The first level at 0.9050 is only 13 pips away from our entry, so it would be foolish to move the stop to break even there. We would have to take 75% of the position as profit to take the risk off instead. This is not good in terms of reward to risk. We have another option next.
The second level at 0.9014 is 49 pips away from our entry, so we could move the stop to break even there. Alternatively, we would have to take only 25% of the position as profit to take the risk off instead. As a compromise to ensure locking in some profit, we decide to move the stop to break even and take enough profit so that even if we are stopped out later, the worst we can finish the trade with is a reward to risk ratio of 1:1. We will take 47% of the position as profit at 0.9014 and move the stop to break even.
Wider Profit Targets
We also need to give some thought to at least one further profit target. The level at 0.9000 is too close to consider. Fortunately, the last time price was below there, there was not much clear-cut resistance before 0.8910, which recently acted as both support and resistance. We decide to take at least half of the remainder of the position when the price reaches that level, and then review the situation.
At 9am the following morning after our trade entry, the price hits our first profit target of 0.9014. We take 47% of the position as profit and move our stop to break even.
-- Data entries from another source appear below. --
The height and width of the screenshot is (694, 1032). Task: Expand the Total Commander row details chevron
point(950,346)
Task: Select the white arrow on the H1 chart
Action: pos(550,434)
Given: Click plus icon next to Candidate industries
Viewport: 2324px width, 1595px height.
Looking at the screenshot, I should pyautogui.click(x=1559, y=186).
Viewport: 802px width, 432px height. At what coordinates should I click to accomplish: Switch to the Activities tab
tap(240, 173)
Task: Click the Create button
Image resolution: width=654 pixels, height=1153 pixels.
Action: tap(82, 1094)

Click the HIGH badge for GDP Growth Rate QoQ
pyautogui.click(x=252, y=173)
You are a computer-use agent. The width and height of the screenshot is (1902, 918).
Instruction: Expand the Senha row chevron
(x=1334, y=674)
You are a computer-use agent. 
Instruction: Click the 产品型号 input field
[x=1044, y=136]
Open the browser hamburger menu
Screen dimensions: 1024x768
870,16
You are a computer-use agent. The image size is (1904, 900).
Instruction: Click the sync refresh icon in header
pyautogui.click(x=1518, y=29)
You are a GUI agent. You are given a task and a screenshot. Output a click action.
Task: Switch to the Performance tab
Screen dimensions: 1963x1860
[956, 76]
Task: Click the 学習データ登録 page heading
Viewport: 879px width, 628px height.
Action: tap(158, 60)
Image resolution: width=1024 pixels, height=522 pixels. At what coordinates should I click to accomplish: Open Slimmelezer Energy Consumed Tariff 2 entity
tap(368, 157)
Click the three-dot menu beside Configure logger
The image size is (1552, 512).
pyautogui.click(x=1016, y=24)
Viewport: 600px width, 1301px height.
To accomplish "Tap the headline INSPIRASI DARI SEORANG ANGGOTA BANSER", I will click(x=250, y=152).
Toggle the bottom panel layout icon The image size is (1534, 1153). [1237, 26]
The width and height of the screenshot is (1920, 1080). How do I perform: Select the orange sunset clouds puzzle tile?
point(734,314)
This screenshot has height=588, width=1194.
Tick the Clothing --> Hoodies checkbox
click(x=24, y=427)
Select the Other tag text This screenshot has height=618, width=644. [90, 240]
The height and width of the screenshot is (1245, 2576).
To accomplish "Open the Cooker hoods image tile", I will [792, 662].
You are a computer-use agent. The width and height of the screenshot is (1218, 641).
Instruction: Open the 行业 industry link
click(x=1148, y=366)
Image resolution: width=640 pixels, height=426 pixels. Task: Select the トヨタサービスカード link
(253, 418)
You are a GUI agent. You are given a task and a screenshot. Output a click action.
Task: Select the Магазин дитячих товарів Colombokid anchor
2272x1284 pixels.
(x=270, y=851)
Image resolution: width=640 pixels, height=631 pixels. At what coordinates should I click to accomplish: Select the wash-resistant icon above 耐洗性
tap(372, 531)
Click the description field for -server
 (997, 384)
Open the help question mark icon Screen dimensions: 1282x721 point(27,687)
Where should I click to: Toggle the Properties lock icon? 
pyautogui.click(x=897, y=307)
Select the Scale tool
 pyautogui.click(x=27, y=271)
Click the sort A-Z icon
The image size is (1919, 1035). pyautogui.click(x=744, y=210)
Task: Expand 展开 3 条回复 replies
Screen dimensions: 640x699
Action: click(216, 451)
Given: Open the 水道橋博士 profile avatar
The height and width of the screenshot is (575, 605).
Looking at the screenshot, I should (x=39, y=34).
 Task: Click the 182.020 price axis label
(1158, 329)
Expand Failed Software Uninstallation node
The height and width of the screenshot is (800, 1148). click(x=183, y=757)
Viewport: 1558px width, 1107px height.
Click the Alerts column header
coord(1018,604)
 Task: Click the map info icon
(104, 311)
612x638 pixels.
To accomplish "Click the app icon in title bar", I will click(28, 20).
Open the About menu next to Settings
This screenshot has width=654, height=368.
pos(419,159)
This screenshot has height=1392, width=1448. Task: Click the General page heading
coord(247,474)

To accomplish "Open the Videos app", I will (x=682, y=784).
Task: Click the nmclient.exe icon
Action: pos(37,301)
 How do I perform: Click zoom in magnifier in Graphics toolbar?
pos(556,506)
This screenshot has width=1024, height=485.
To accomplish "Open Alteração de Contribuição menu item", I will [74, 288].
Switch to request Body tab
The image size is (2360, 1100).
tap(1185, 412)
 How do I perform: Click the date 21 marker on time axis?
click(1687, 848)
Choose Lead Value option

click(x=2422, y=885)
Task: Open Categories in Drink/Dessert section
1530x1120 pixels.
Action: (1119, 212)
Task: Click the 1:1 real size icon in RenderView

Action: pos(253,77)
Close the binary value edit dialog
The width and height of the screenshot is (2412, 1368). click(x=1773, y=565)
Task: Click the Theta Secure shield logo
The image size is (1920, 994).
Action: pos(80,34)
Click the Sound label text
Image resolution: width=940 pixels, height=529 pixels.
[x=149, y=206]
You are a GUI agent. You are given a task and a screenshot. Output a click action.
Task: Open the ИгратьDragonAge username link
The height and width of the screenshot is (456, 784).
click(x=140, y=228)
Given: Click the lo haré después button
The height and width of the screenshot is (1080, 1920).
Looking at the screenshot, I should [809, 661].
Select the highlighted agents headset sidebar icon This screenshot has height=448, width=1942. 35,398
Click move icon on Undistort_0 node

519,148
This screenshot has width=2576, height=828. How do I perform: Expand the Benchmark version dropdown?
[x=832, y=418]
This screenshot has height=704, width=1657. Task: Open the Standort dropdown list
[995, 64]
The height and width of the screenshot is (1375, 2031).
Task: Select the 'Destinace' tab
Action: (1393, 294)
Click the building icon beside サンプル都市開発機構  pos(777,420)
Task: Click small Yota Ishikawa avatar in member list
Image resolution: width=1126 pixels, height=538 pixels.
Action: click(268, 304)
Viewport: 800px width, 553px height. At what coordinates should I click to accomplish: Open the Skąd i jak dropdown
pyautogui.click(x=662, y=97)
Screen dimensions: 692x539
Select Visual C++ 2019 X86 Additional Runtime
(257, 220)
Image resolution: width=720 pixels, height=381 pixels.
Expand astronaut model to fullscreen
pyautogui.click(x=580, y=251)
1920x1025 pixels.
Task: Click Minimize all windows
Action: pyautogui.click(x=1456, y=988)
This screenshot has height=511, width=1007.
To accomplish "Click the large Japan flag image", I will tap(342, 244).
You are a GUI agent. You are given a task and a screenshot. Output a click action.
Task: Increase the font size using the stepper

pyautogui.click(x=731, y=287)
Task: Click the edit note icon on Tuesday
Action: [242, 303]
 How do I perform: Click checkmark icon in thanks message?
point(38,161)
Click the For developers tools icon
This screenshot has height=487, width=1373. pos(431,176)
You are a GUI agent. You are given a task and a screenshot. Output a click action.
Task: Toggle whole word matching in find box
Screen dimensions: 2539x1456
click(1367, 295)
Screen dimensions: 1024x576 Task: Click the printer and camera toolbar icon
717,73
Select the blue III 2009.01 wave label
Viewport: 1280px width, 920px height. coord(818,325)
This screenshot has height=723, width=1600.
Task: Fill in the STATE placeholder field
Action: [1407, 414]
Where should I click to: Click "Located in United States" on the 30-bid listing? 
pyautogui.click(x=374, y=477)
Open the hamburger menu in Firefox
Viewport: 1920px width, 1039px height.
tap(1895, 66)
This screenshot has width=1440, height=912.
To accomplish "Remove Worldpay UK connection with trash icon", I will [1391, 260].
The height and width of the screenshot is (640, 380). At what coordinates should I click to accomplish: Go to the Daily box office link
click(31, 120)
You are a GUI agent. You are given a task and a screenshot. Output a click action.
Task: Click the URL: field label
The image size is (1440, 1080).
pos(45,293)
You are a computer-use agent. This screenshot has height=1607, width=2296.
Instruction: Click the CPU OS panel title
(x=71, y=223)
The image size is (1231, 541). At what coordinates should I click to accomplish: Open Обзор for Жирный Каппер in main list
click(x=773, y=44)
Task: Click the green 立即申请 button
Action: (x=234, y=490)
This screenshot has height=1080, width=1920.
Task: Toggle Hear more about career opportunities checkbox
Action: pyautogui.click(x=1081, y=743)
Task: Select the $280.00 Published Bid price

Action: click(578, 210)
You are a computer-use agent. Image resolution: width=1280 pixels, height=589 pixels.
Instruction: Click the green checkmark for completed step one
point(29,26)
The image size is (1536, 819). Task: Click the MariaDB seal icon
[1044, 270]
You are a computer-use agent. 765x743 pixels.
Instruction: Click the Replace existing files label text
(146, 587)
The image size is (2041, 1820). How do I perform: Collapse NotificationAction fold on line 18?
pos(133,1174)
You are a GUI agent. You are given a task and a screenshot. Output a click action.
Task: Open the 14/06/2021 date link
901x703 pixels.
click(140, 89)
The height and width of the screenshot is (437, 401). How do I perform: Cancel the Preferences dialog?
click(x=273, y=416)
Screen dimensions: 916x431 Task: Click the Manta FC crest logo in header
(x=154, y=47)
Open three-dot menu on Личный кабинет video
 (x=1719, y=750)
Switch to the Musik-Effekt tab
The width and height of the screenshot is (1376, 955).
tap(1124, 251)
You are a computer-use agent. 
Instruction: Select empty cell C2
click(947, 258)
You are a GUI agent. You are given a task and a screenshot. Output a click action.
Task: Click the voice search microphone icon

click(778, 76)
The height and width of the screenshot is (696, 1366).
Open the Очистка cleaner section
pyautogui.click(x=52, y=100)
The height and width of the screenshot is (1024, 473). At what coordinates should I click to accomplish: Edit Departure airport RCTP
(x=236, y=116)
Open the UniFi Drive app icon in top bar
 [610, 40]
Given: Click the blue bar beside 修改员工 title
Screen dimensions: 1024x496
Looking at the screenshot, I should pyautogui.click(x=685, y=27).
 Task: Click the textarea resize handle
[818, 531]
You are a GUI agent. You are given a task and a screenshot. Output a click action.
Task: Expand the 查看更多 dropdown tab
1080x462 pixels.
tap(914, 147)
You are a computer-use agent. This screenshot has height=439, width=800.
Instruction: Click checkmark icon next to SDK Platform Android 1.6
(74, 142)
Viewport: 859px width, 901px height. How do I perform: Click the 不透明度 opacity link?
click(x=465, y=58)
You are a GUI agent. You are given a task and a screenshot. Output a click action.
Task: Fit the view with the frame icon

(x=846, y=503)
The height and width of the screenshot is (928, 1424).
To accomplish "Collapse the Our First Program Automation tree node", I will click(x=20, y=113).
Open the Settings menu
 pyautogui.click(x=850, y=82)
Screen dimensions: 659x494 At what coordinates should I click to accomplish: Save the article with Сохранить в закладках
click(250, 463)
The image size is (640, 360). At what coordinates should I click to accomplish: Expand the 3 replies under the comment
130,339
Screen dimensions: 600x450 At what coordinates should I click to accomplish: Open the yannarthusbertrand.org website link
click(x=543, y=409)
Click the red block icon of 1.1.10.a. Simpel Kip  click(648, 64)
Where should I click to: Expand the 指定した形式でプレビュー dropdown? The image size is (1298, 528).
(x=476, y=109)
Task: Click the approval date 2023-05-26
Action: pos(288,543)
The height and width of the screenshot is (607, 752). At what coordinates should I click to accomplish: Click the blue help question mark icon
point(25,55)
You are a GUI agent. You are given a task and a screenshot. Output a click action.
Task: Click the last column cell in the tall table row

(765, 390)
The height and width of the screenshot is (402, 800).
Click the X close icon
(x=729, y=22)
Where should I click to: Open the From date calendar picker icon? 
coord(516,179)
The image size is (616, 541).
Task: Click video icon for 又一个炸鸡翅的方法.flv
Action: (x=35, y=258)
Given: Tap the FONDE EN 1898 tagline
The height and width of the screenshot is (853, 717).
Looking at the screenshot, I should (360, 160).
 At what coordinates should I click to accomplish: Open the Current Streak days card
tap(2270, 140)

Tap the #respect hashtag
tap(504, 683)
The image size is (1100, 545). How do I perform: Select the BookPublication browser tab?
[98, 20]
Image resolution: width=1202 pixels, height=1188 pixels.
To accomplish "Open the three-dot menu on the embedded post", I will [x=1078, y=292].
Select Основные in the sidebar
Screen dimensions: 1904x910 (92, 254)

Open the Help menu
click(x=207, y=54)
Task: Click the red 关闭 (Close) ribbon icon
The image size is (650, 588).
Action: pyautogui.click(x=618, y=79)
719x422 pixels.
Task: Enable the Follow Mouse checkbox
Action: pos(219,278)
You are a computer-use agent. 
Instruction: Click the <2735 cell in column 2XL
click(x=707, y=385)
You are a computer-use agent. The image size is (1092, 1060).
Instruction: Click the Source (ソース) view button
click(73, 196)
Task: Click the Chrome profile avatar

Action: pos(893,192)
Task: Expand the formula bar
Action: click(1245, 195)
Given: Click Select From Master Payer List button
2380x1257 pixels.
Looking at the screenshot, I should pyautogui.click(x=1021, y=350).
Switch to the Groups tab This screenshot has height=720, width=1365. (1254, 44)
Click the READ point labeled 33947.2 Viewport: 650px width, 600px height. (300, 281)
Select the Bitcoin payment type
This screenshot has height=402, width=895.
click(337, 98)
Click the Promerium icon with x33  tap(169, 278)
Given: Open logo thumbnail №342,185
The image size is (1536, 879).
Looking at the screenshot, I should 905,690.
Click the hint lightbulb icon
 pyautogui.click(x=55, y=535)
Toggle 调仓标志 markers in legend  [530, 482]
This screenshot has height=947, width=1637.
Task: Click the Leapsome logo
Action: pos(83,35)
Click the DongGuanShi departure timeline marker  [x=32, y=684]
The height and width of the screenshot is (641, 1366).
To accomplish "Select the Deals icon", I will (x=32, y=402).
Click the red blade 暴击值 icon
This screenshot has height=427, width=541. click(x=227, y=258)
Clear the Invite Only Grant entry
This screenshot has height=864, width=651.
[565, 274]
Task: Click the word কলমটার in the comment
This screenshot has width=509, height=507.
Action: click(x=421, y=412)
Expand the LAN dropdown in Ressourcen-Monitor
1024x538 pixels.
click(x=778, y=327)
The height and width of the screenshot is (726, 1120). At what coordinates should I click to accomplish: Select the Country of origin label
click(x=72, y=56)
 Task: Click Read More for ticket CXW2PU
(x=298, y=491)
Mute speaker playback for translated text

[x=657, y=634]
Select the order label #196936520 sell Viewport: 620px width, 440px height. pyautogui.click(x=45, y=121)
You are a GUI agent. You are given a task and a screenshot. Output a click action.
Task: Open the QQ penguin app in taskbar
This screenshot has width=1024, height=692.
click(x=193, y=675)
Whatever happens next, we will complete this trade with a reward to risk ratio of at least 1:1. We are in profit by 1 unit of risk.
Planning Wider Exits - Part 1
We now need to begin thinking about the next likely support levels that the price might reverse at as wider profit targets. Levels that have acted as both support and resistance are the most reliable. The first such level below us is at 0.8783, which can be identified from the chart.
Within a few hours of the release of the disappointing Australian jobs data, the price falls to our second profit target of 0.8783. We exit half of the remainder of our trade for a profit of 280 pips. This is 26.5% of our original position which we entered for a risk of 23 pips. Therefore we have added another 3.22 units of risk as profit, giving us a total realized profit of 4.22 units of risk whatever happens to our trade next.
Planning Wider Exits - Part 2
The next level below that which acted as both support and resistance the last time the price was there is 0.8500, as can be seen from the chart.
After failing to make any news lows after a week or so, the pair prints a strongly impulsive, large, bullish outside candle on the daily chart. This is very likely to be a signal of trend change, so we decide to exit the remainder of our short positions at 0.8910.
This gives us a profit of 153 pips on the final 26.5% of our position, which equals another 1.76 units of profit. We have already booked 4.22 units of profit, so our profit on the entire trade is 5.98 units of risk.